What are the prospects of the Spanish housing market? Let’s have a closer look at the issue.

 

 

 

 
Expert Opinion: Spanish Housing Market
 
Eugene Olkhovsky, Masterforex-V Academy’s leading expert in financial markets, reports that since 2007 (the highest level), the Spanish housing market has dropped by some 30%. Since thousands of people failed to pay off their mortgage loans, their homes were expropriated and put for sale. Therefore, a sharp increase in the supply resulted in lower prices. The average cost of 1 square meter of residential property (apartments) was around €1500.
 
As for today’s situation in the Spanish housing market, experts are at variance. Some of them assume that the weakness is about to be over while other do not agree with them.
 
Foreigners are actively buying Spanish fixed property while the local population is still waiting for better times. Over the last 3 years, foreign purchases have reached the highest level.
 
In 2011, foreigners invested some €4.67bn in Spanish fixed property, which is a 27% increase. In Q1 2012, there was a 21% increase s well.
 
The biggest buyers are citizens of North-European states like Sweden and Norway as well as Russians.
 
 
Another category of foreign buyers include retired people from Australia, France, Cyprus , Ireland.
 
Moreover, the Spanish government is determined to turn Spanish into a heaven for tourists and immigrants thanks to affordable food prices.
 
Crisis Trends: Consequences and Prospects
 
 Since 2007, Spanish financial institutions have expropriated some 300 000 homes from those who defaulted on their mortgage loans.
 
Since, January 1st 2013, anyone who would like to purchase residential property in Spain will have to pay a 10% value added tax.
At the same time, experts say that construction companies will face more difficulties next year.
 
Spanish banks offer mortgage loans up to 25 years at 60%, with a possibility of advanced repayment.
 
In Q2 2012, the investment inflow in the industry increased by 2.55 (y/y).
 
Since the housing bubble burst, the aggregate value of Spanish fixed property has declined by €360bn, which is equal to 35% of Spain ’s GDP.
 
The aggregate amount of transactions in the Spanish housing market has dropped 33% since 2007.
 
The amount of British buyers of Spanish residential property has declined by 64%.
 
Is Spanish Residential Property Worth Investing Today?
 
At this point, the Spanish infrastructure is being developed and reconstructed.

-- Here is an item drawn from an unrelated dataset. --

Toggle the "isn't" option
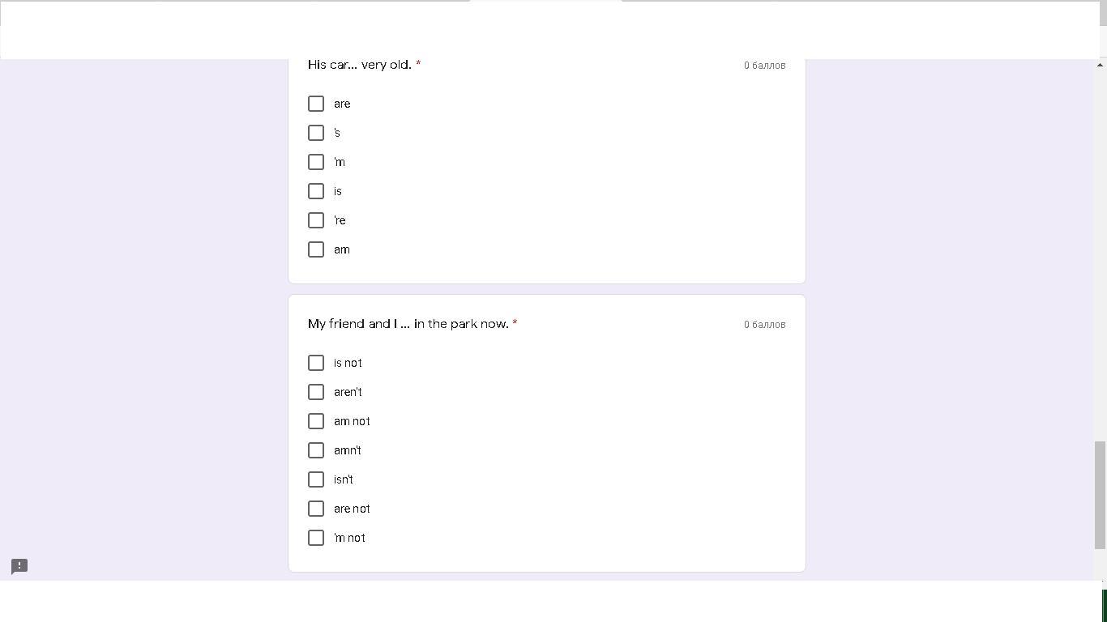 coord(316,479)
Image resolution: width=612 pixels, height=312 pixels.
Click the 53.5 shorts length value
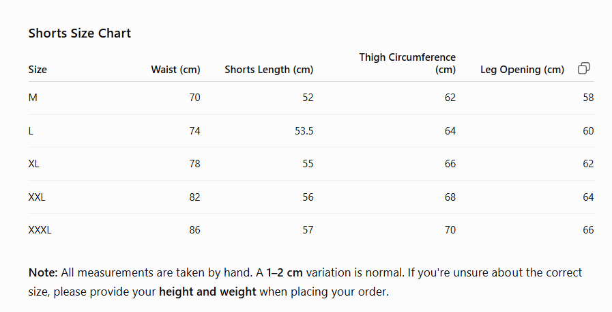[x=304, y=131]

In particular, there is a direct train from Alicante to Madrid. Therefore, those who live on the Eastern coast of Spain can reach the capital within several hours. Experts say that this factor may stimulate higher demand for residential property in the region.
 
Still, they discourage foreigners from investing in Spanish residential property in the near future as they expect housing prices do drop 6% more in 2013, even though the situation on the local housing market seems to be improving.
 
They also expect the total amount of unsold housing units to drop down to 500 000 by late 2014. Today’s amount varies between 850K and 900K units. 250K of those units belong to banks.
 
According to Masterforex-V Academy experts, now is a favorable period for purchasing residential property in Spain as the demand is still low and banks need to sell out the expropriated housing assets.
 
Moreover, the eurozone crisis is still underway. It keeps affecting the economies of Greece, Italy and Spain . At the same time, EURUSD has become more volatile.